Pelo ‘Dia do Médico’, jornal ouve o Dr. Joaquim Simião

Profissional escolhido para receber esta homenagem é reconhecido por seu pares e pelos milhares de pacientes

Por Clovis Vieira


Em dois anos consecutivos – 2008 e 2009 - o médico sanjoanense Joaquim de Campos Simião foi eleito pela Revista Análise como “um dos 2.000 profissionais da Saúde mais procurados pelos próprios médicos”.

A revista foi publicada com a seguinte manchete: “OS MAIS admirados da MEDICINA”. Nela aparecem os 2.000 profissionais da Saúde e os 100 estabelecimentos hospitalares em 25 especialidades, entre os escolhidos pelos próprios médicos.
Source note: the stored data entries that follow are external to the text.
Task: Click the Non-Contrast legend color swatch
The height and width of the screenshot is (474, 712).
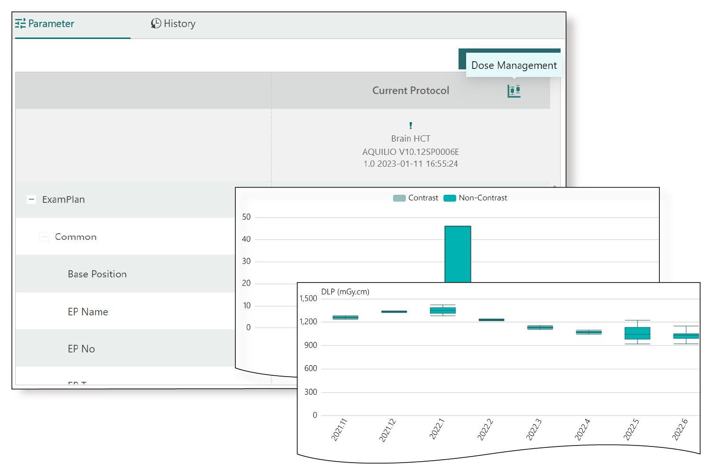Action: [450, 198]
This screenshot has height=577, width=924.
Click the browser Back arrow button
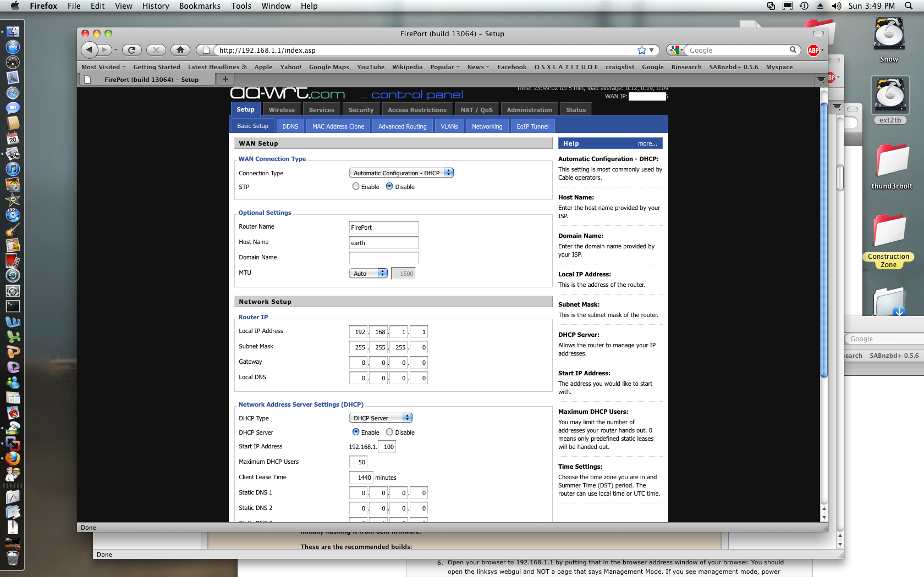(89, 50)
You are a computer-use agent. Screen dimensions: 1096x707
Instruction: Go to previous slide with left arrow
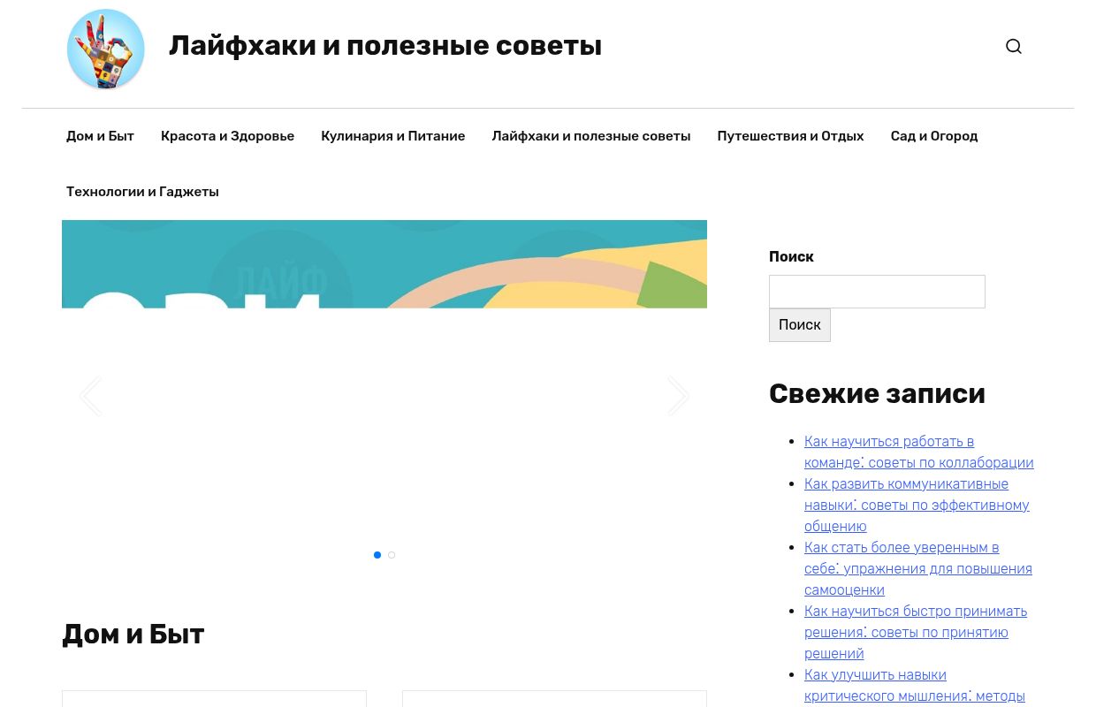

Homenagem: O neurocirurgião Joaquim de Campos Simião representa nesta reportagem todos os nossos médicos. (Foto: Clovis Vieira)

SUPERAÇÃO

Para homenagear os médicos que atuam na cidade, em todas as especialidades, o jornal O MUNICIPIO conversou esta semana com Joaquim Simião, neurocientista reconhecido em todo o País por suas qualidades e talento na Medicina, bem como pelo seu jeito simples e humilde de ser.
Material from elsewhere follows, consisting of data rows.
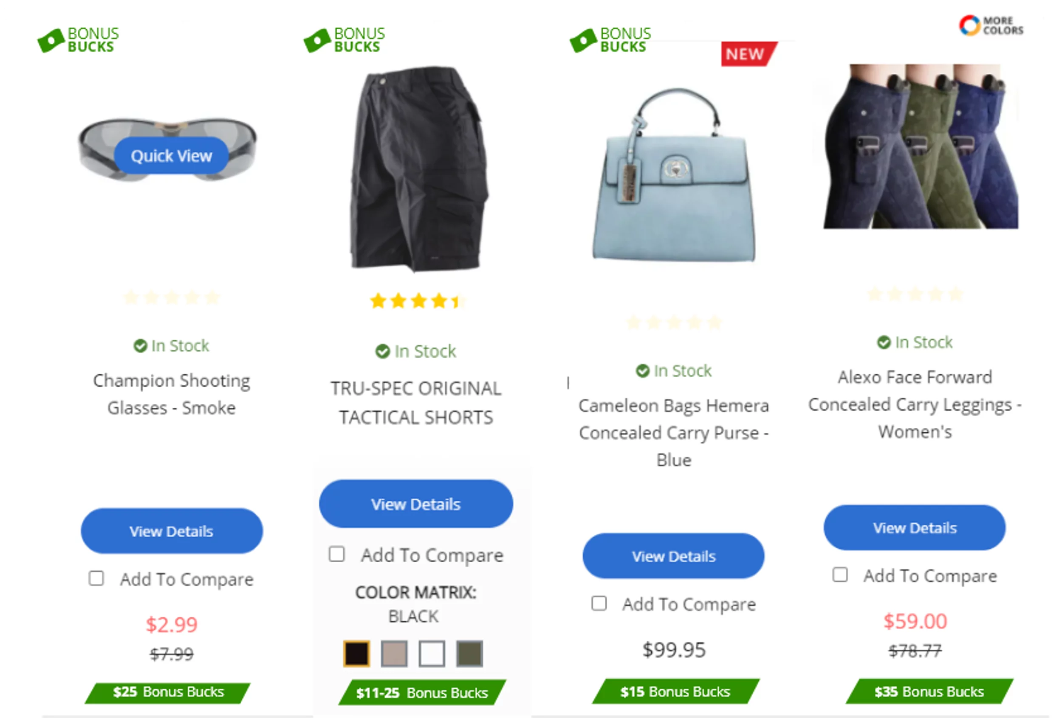
Task: Open Cameleon Bags Hemera purse title link
Action: 674,433
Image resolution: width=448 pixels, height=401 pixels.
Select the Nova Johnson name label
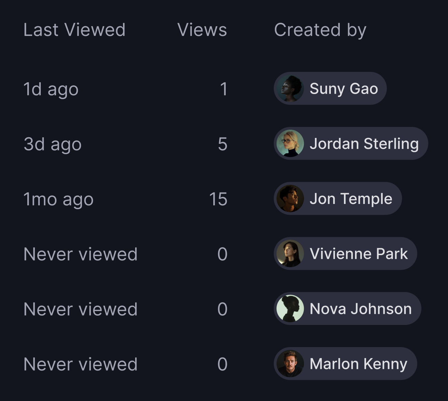pyautogui.click(x=361, y=308)
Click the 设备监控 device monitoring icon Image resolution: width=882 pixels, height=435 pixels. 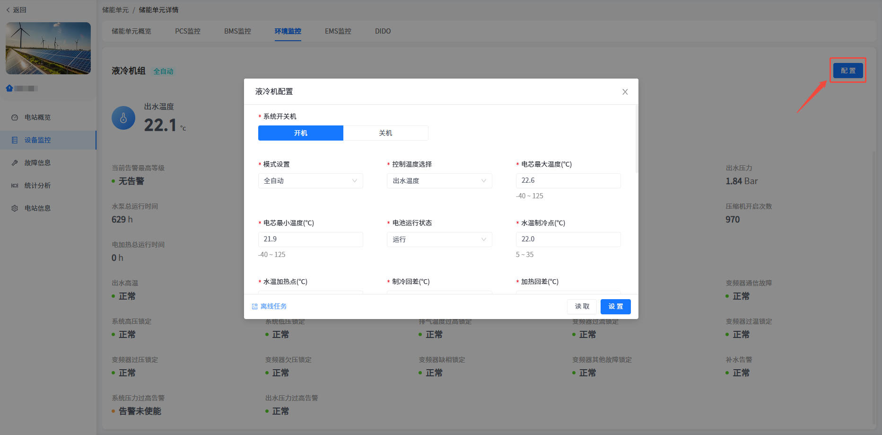point(15,140)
Com relação à efeméride, o médico a considera “muito importante” e que o Dia do Médico deve ser comemorado, porque, segundo a sua percepção, “embora a Medicina seja uma ciência biológica, é uma das ciências mais humanas que há”, pois o médico lida diretamente com o ser humano, tratando-o como gostaria de ser tratado.

Neste momento, a reportagem o motiva a falar de sua infância e adolescência. “Foi um período maravilhoso. Meus pais eram colonos da Fazenda São Paulo, da família Cabral, aqui em São João. Ali onde eu pude participar da Natureza e aprender a criar galinhas, a pescar, a andar a cavalo, a tirar leite do gado… um contato quase total com a Natureza”.
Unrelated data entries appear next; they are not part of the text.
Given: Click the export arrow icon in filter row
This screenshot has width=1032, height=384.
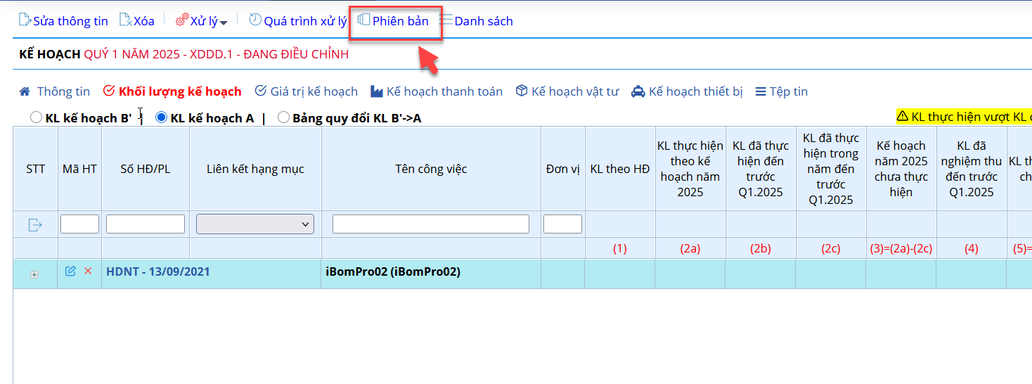Looking at the screenshot, I should [x=35, y=225].
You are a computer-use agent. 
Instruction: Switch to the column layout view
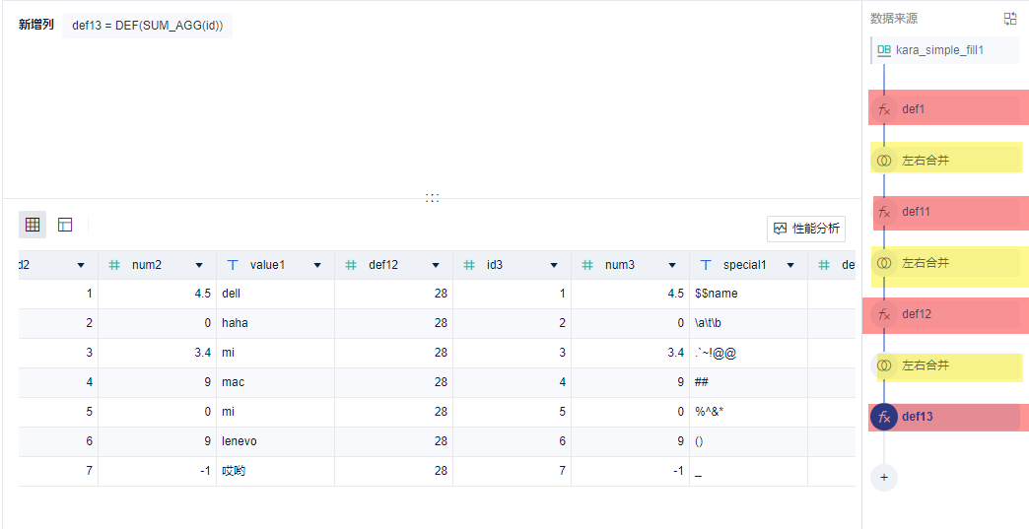coord(65,225)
E diz que também estudou em escolas rurais, “onde a professora tem que ser ‘uma artista’” para cuidar de todas as classes, de todos os anos (séries) escolares, ao mesmo tempo, numa só sala de aula. Então, quando aconteceu a descoberta do gosto pela Medicina? “Isso aconteceu no período do Colegial, quando nós conhecemos as várias áreas da Ciência, e eu me identifiquei mais com as Ciências Biológicas”. Este fato foi o seu motivador para estudar mais e prestar os vestibulares

DIFICULDADES

Mas até segurar nas mãos o diploma de médico, Joaquim Simião confessa que enfrentou dificuldades. A começar em casa, onde seus pais o preveniam quando à carreira escolhida. “Eles me diziam que vivíamos uma época em que a Medicina era exercida por poucas pessoas, na maioria ricos”, que podiam pagar cursos especiais e o cursinho para os vestibulares.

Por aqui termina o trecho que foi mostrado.